And within this chaos of tyranny and oppression is a new type of order. One where there is no room for republicanism, but instead different groups fighting for the top spot.
But what about the Constitution?
How did we reach this state of affairs in India? Doesn’t the constitution check the excesses of democracy? Unfortunately, no. Most of the excesses of Indian democracy are permitted, and sometimes even recommended, by the constitution.
The constitution serves two distinct functions. First, it provides a structure for the functioning of the state. It details the powers and limits of each branch and level of government. These structural safeguards, such as bicameralism, federalism, and an independent judiciary check the power of democratically elected majorities, and create a system more likely to protect individual liberty.
The second function is directly protecting individual rights. The fundamental rights listed in Part III of the constitution were intended to limit state action and protect the individual from coercion. This part of the constitution exists to give concrete form to republican principles of individual liberty. In one sense, this part of the constitution is the most undemocratic. It limits the actions of democratically elected governments making decisions using majority rule. The fundamental rights tell us what democratically elected governments “shall not” do. They are worded to explicitly state that the State shall not deny any person equality before the law (Article 14), or that the State shall not discriminate on the basis of religion, race, caste, etc (Article 15).
Why haven’t these fundamental rights provided sufficient protection?
While the framers of our constitution created a structure of government to protect the individual, they were also concerned with social justice, removing the caste system, protecting women and rights of disenfranchised communities, etc. To balance these aspirations of individuals versus group rights, the framers wrote in some protections for groups, often requiring positive action by the state. In the process, they weakened fundamental rights by creating exceptions.
For every provision preventing discriminatory state action, there are numerous exceptions written into the fundamental rights. For instance, Article 15 states that the State shall not discriminate; but Article 15(4), one of the many exceptions, clarifies that this does not prevent the state from creating “special provision for the advancement of any socially and educationally backward classes.” These exceptions enable much of our caste politics, where the state provides jobs and reservations to specific groups. There are similar exceptions for women, children, scheduled castes, scheduled tribes, etc.

» **DATA BLOCK**
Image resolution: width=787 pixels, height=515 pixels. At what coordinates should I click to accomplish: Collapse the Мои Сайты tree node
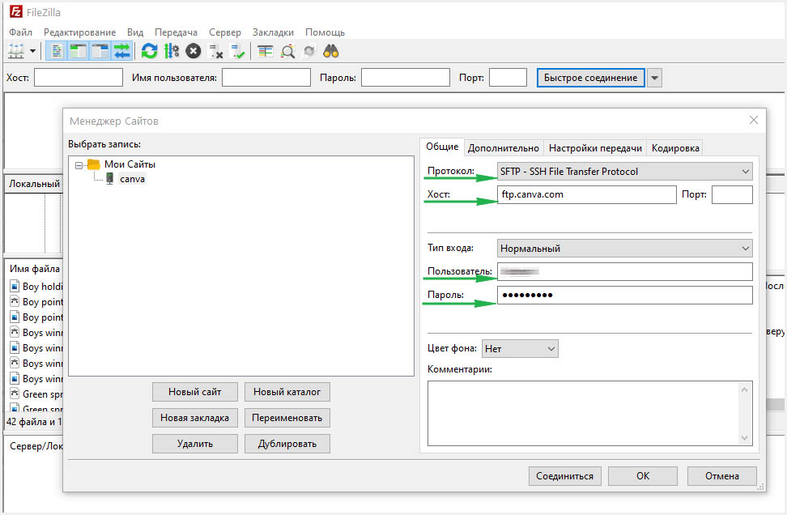click(x=79, y=164)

» **INSTRUCTIONS**
a - For each statement below, say whether it agrees with the passage on India's constitution, answering yes or no and quoting the words of the passage that decide it.
(i) The fundamental rights appear in Part III of the constitution.
(ii) Article 14 bars the State from discriminating on the basis of religion, race, or caste.
(iii) The constitution serves three distinct functions.
b - In the passage on India's constitution, which provision is given as an exception to Article 15, and what does it allow the state to create?

» **ANSWERS TO THE EXERCISE**
a -
(i) Yes: "The fundamental rights listed in Part III of the constitution were intended to limit state action and protect the individual from coercion."
(ii) No: "the State shall not deny any person equality before the law (Article 14)"
(iii) No: "The constitution serves two distinct functions."

b - Article 15(4), which allows the state to create "special provision for the advancement of any socially and educationally backward classes."